Stored data:
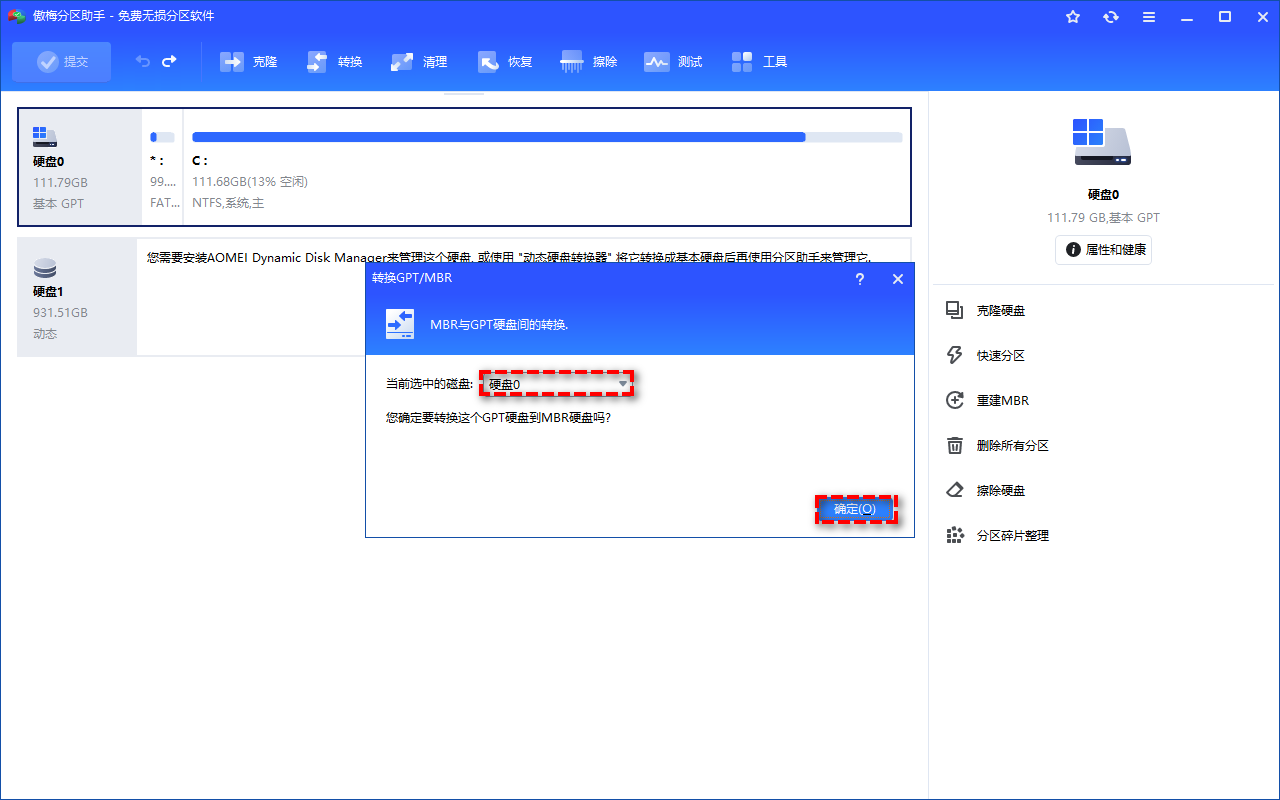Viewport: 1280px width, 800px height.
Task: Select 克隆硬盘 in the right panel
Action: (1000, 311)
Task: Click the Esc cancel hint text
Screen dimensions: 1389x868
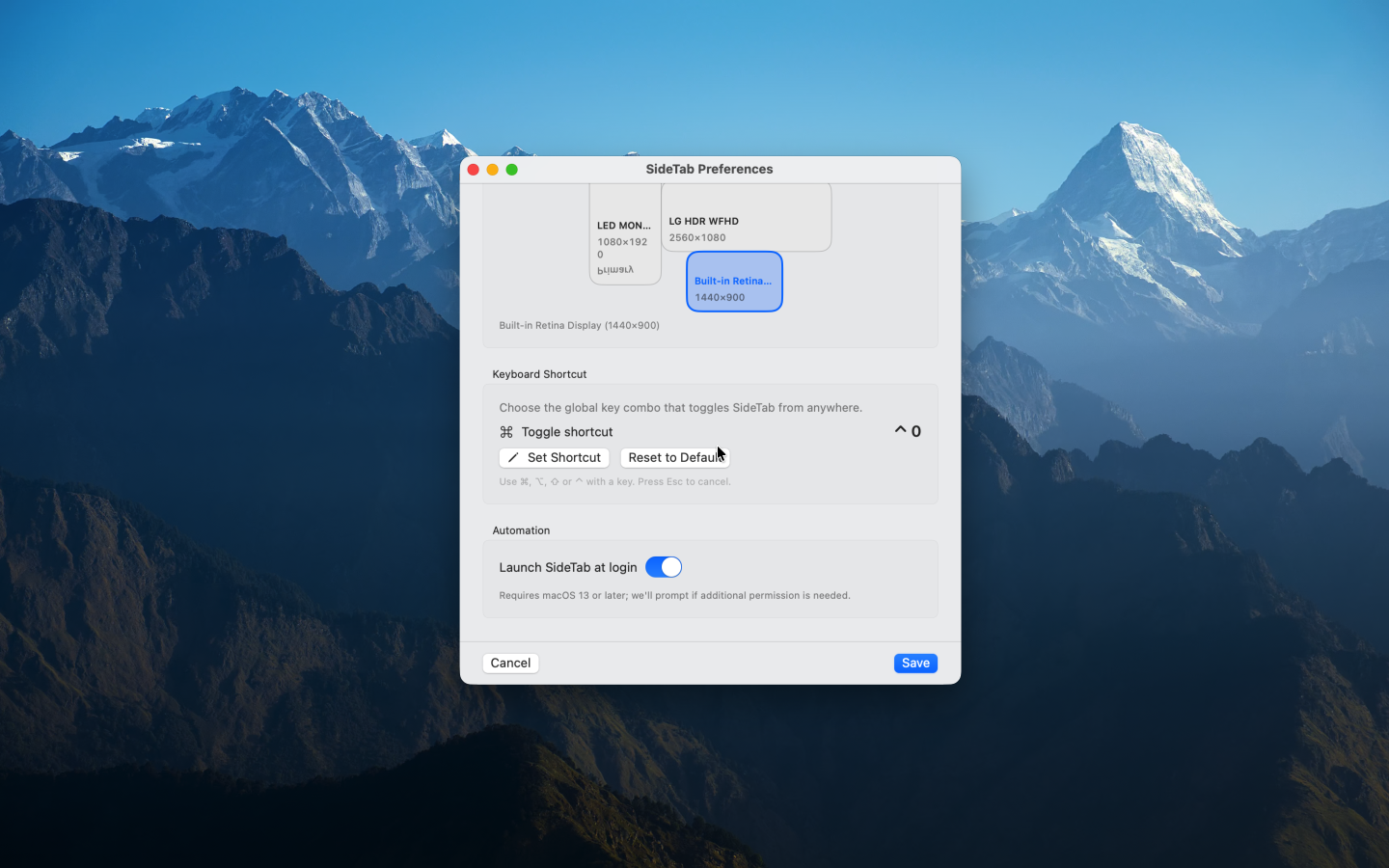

■ **To do**
Transcribe every line from the one with "Task: Click the Esc cancel hint text" to the last line of the records above, exactly, excluding pictures.

■ **Answer to the exercise**
Task: Click the Esc cancel hint text
Screen dimensions: 1389x868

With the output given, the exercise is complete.